[Opening Entries supplied section]

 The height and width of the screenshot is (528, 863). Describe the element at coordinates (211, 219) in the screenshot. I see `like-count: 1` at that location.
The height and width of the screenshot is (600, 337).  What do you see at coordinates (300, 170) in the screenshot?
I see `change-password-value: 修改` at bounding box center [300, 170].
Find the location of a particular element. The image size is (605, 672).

[Closing Entries supplied section]
[Opening Entries supplied section]

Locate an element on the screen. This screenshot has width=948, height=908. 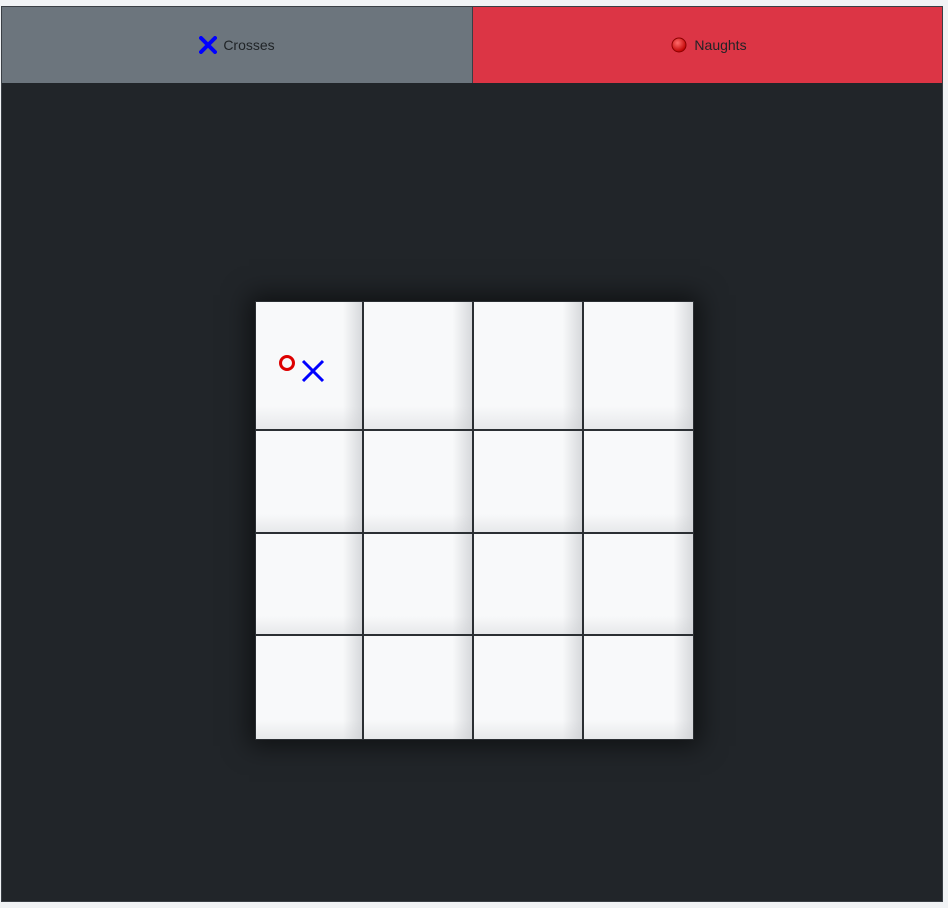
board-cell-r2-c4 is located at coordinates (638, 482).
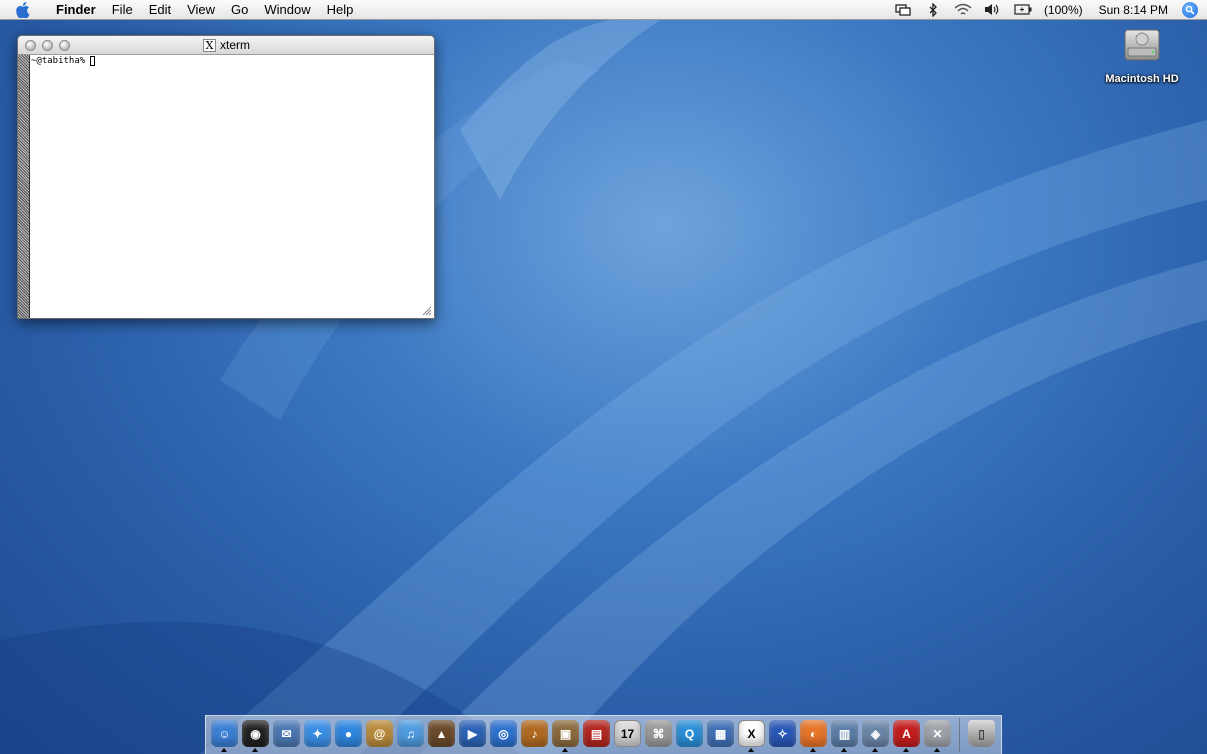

[Closing Entries supplied section]
[Opening Entries supplied section]

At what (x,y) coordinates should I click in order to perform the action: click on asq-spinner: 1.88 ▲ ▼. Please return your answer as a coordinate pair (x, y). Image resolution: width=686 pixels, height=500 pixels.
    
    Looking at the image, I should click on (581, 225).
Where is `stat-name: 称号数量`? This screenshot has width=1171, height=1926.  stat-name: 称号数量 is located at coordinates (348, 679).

[Closing Entries supplied section]

Instructions for the task
Recast the part above that opens with the line containing "At what (x,y)" and closes with the line containing "Looking at the" as a numbered list, both of those lines included and blank lines dropped.

Answer to this task
1. At what (x,y) coordinates should I click in order to perform the action: click on asq-spinner: 1.88 ▲ ▼. Please return your answer as a coordinate pair (x, y). Image resolution: width=686 pixels, height=500 pixels.
2.     Looking at the image, I should click on (581, 225).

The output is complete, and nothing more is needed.